Meniscal root repairs require specialized fixation to restore hoop stresses. Several repair techniques have been described though there is a lack of consensus regarding which techniques are biomechanically superior.
To systematically review the literature regarding the biomechanical properties of meniscal root repairs based on suture configuration, suture material, fixation method (transtibial pullout repair (TPR) and suture anchor repair (SAR)), suture configuration and suture material and shape of TPR’s, and location of fixation (anatomic versus non-anatomic).
A systematic review of multiple databases was performed. The inclusion criteria included English language, studies relevant to meniscal root repairs, studies comparing two or more different discrete techniques, posterior root repairs, controlled laboratory studies, human cadaveric or animal studies. Abstracts, case reports, prospective and retrospective cohort studies, case-control studies, and prior systematic reviews and meta-analyses, meniscal body repairs were excluded.
Seventeen controlled laboratory studies were included for final analysis. There is no consensus on biomechanical superiority between TPR and SAR. For TPR, there is no significant difference between 1 and 2 tibial tunnels. Non-anatomic repairs result in significantly lower joint surface contact areas and higher contact pressures, but suture placement further away from the root results in higher maximum load to failure. Two-suture repair has greater maximum load to failure compared to one suture. Use of more than two sutures has diminishing returns. The modified Mason-Allen suture configuration is superior to simple-suture configuration, but there is no consensus regarding the superiority or feasibility of more complex sutures. There is no consensus on superiority of a single suture material or shape.

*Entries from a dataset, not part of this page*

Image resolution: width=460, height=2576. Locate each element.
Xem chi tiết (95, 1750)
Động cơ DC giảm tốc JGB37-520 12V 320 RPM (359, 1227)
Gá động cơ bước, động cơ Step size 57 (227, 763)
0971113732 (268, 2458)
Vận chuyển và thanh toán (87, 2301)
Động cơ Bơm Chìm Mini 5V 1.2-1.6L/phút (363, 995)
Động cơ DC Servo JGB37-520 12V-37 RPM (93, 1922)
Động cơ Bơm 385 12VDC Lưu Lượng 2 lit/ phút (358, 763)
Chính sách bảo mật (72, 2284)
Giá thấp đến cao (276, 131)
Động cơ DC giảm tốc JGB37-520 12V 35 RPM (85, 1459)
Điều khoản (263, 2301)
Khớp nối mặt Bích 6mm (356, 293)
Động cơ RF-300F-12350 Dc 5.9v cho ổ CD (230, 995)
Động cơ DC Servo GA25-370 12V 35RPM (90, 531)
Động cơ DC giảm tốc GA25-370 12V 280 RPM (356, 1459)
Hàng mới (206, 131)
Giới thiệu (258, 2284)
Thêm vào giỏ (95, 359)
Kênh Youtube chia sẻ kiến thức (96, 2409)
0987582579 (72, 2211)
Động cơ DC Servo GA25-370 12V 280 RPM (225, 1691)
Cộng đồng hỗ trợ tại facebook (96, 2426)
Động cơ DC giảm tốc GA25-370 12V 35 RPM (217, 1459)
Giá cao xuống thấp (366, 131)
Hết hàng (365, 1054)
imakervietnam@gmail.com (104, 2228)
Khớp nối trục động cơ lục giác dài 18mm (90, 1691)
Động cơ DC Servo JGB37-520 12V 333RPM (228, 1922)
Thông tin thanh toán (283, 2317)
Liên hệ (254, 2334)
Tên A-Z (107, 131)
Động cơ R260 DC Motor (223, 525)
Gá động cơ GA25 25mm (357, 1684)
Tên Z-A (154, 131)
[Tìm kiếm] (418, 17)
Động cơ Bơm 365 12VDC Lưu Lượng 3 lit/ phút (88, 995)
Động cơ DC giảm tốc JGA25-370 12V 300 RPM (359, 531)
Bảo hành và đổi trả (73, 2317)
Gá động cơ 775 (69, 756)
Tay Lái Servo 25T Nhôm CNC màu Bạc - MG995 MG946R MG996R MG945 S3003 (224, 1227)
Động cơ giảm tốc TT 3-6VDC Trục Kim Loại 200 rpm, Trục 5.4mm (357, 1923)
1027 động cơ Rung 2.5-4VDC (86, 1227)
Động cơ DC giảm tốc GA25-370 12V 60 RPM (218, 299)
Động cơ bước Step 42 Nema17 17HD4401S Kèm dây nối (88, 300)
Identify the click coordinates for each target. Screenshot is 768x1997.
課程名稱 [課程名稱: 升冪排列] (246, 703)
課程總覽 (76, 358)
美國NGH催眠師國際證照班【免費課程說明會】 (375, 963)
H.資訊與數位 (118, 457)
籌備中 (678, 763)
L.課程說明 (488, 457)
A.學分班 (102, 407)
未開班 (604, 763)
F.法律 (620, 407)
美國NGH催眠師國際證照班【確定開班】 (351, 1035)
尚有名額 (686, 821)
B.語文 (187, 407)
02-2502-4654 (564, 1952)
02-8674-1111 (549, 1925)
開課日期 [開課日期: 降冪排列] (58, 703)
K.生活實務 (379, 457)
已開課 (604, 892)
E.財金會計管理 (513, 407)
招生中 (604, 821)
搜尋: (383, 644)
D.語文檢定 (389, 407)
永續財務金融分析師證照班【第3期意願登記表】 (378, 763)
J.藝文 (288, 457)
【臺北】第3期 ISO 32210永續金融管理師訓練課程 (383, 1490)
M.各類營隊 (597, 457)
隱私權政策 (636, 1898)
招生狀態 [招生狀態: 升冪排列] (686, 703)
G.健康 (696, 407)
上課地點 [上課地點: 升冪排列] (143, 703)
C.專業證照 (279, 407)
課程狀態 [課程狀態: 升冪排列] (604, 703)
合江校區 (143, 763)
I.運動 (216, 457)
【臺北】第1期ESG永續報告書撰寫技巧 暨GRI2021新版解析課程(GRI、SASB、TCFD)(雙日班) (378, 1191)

Anatomic meniscus root repairs with either TPR or SAR have better joint surface contact pressures and contact surface areas than non-anatomic repairs. The use of two sutures has better fixation than one suture. There is evidence that the modified Mason-Allen configuration is superior to a simple suture configuration in a TPR, though the benefits of more complicated configurations are unclear.